The data section start

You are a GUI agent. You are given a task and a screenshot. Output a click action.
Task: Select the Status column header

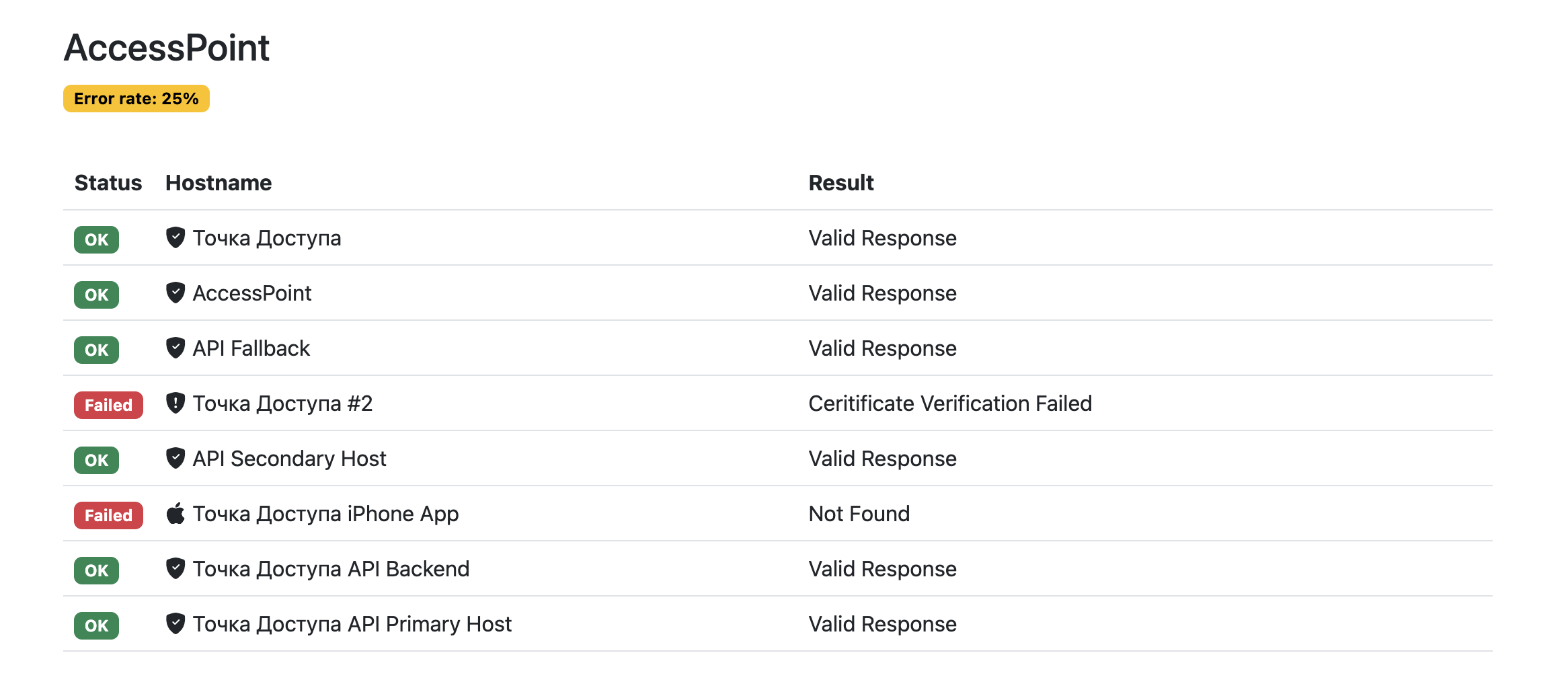[108, 183]
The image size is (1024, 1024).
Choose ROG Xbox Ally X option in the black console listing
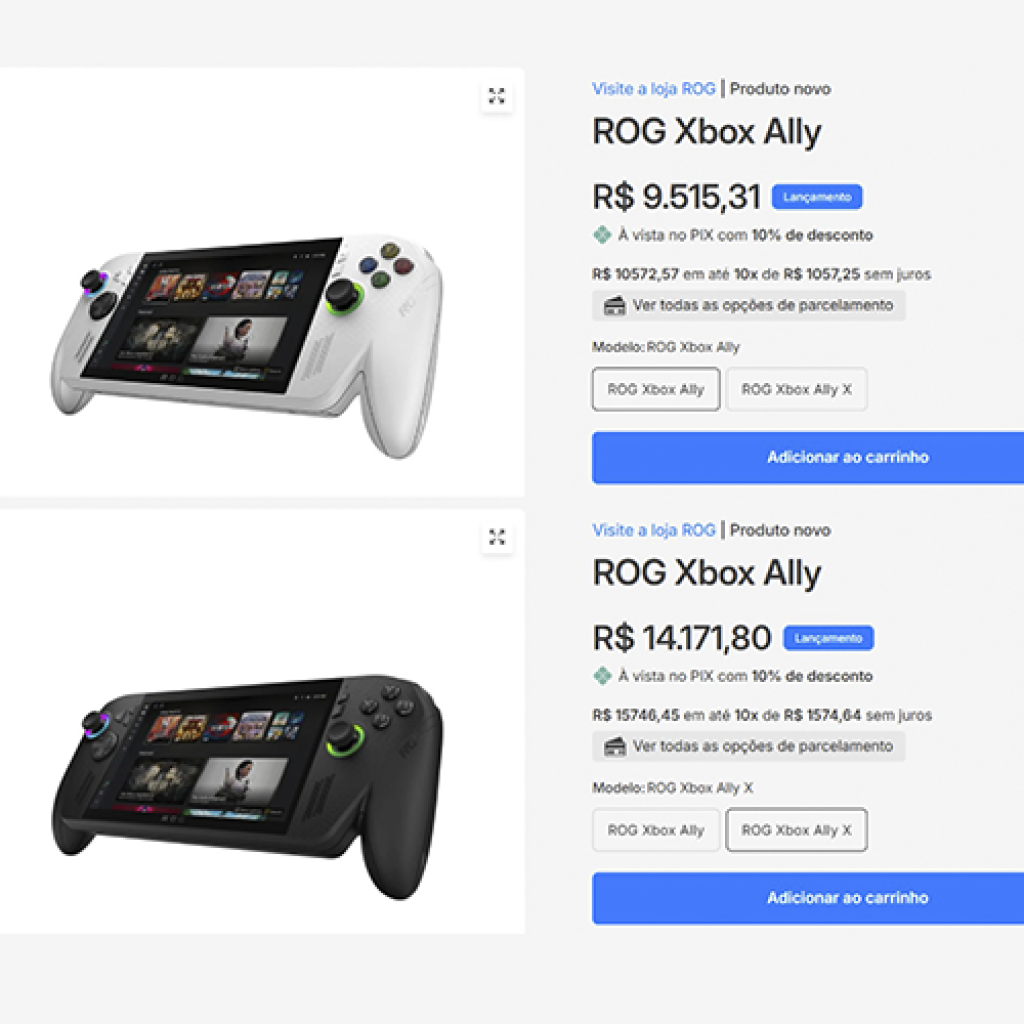[x=796, y=830]
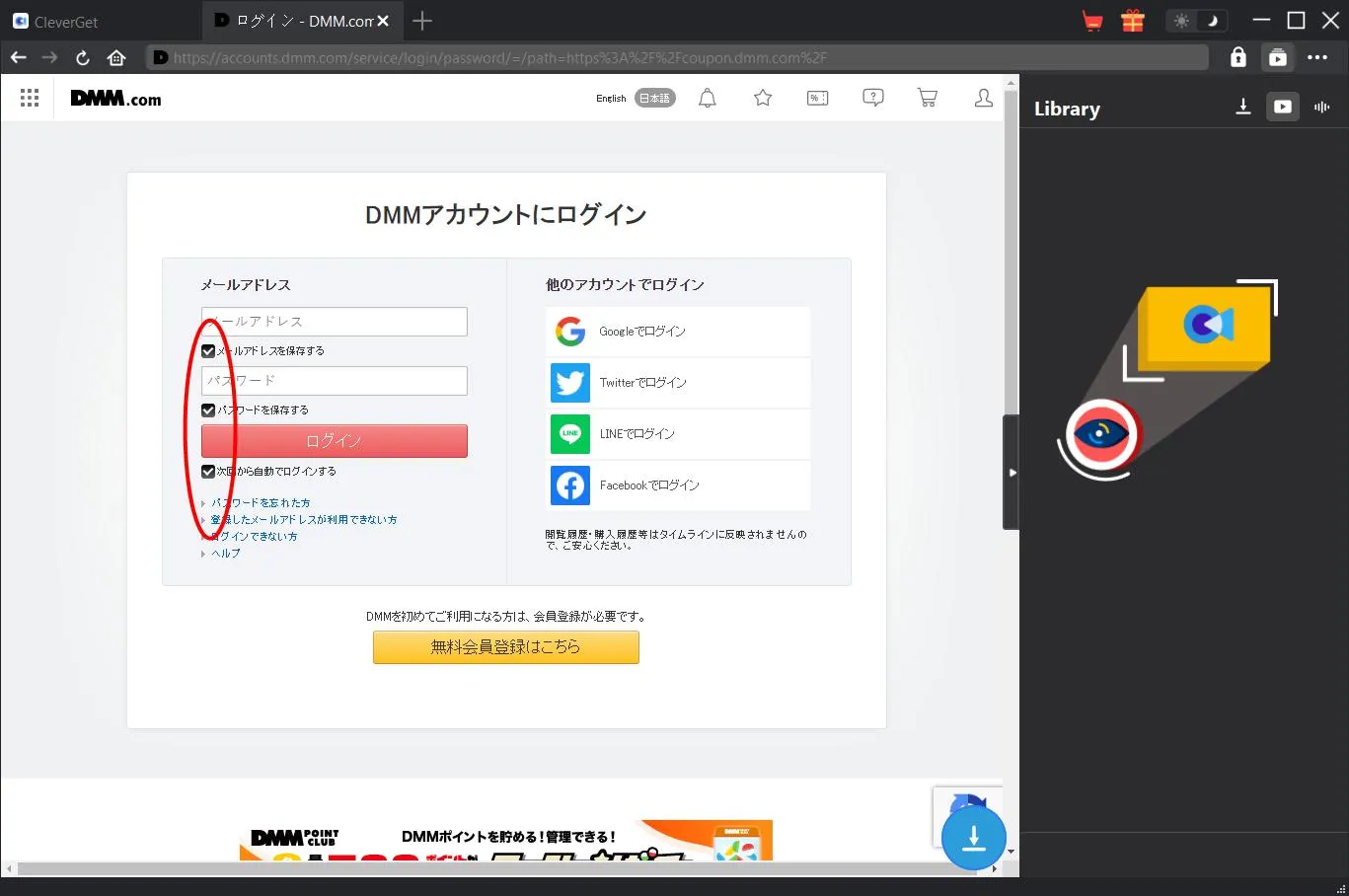Image resolution: width=1349 pixels, height=896 pixels.
Task: Click the red ログイン button
Action: point(335,441)
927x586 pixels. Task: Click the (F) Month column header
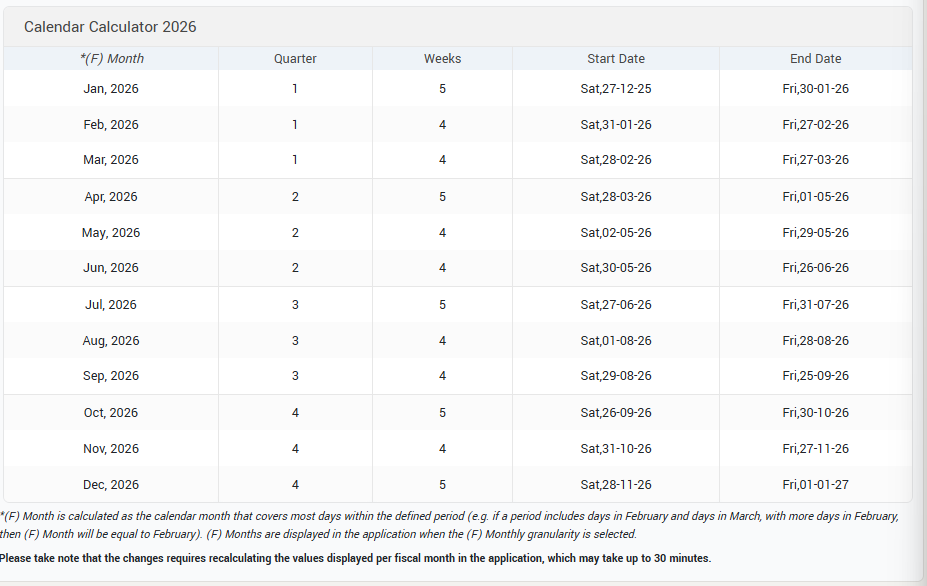point(112,59)
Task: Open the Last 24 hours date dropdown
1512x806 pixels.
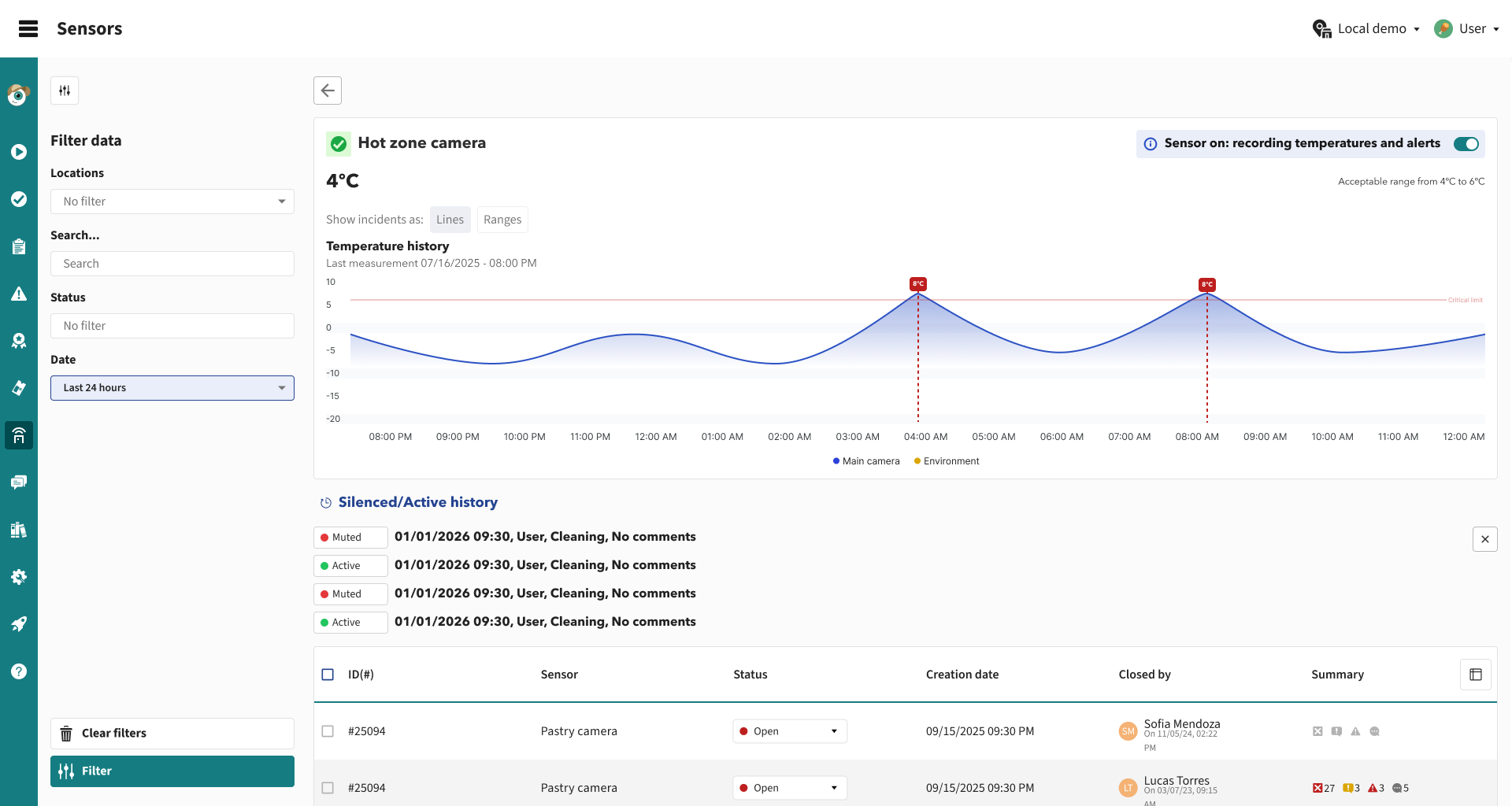Action: pos(172,388)
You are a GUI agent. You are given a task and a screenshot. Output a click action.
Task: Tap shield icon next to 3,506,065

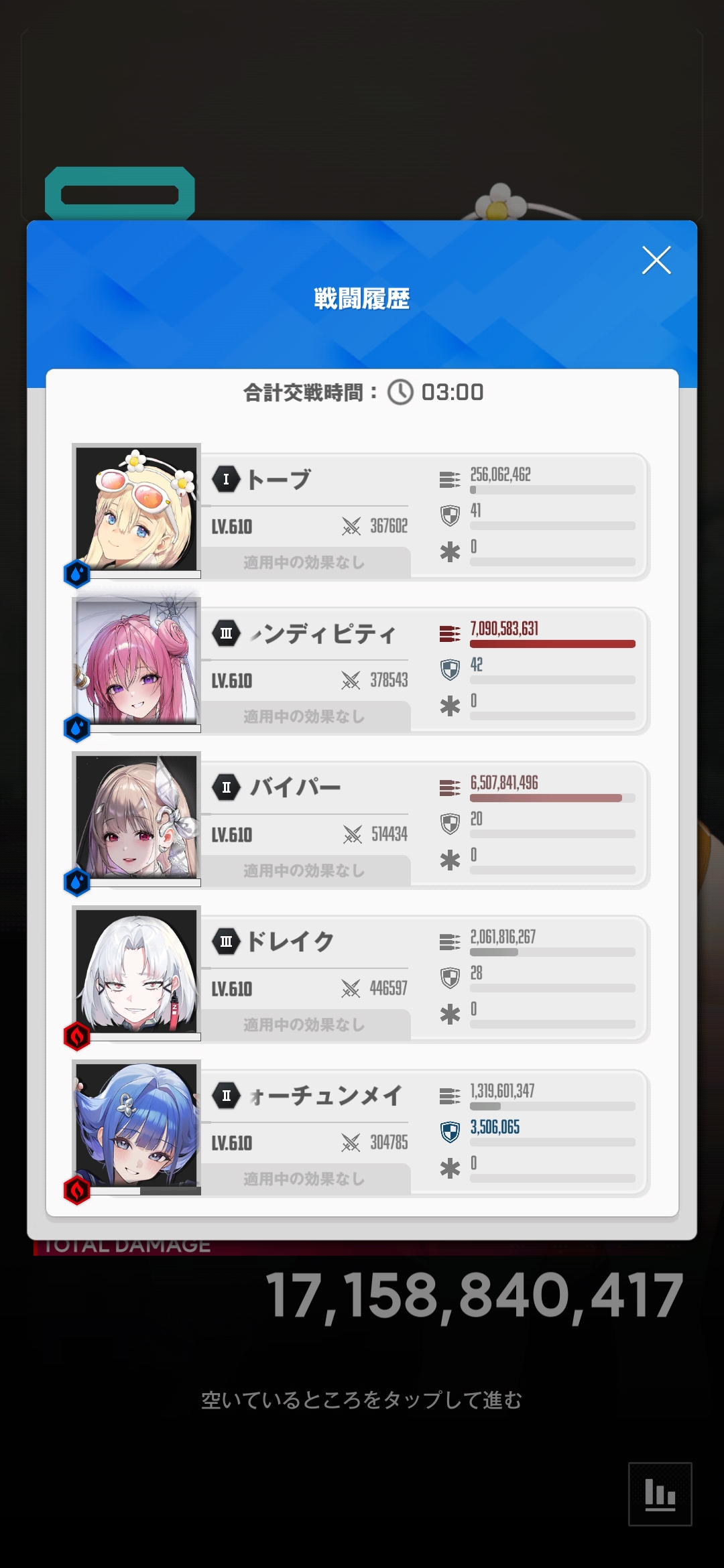[x=450, y=1132]
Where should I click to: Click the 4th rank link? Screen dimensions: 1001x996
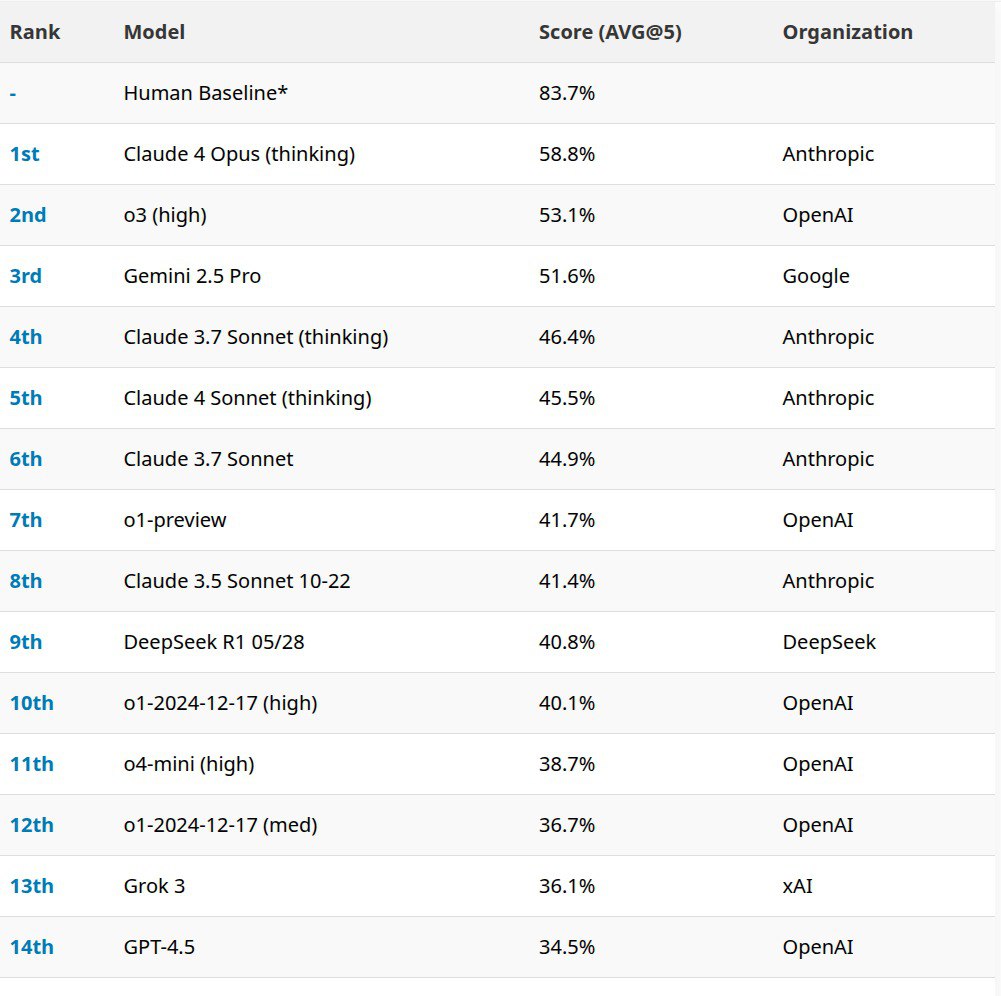[x=26, y=337]
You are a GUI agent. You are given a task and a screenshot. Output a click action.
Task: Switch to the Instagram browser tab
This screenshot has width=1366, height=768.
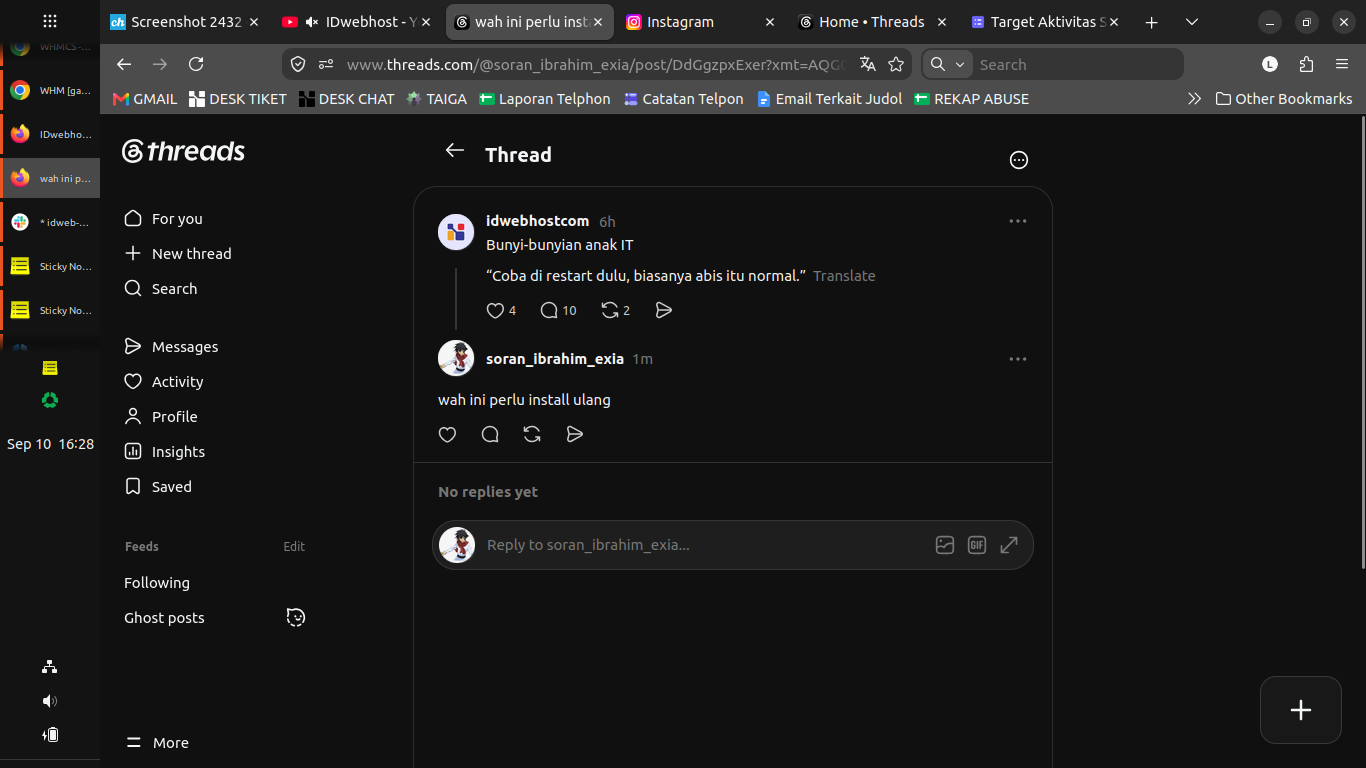pos(700,22)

The data section end

From the line with "Task: Tap shield icon next to 3,506,065" through the final line of the data above, copy everything exactly, both ends included, but not the pictures.

Task: Tap shield icon next to 3,506,065

[x=450, y=1132]
Where should I click to: Click the 4th rank link? Screen dimensions: 1001x996
[x=26, y=337]
You are a GUI agent. You are given a task and a screenshot. Output a click action.
Task: Switch to the Instagram browser tab
This screenshot has width=1366, height=768.
pos(700,22)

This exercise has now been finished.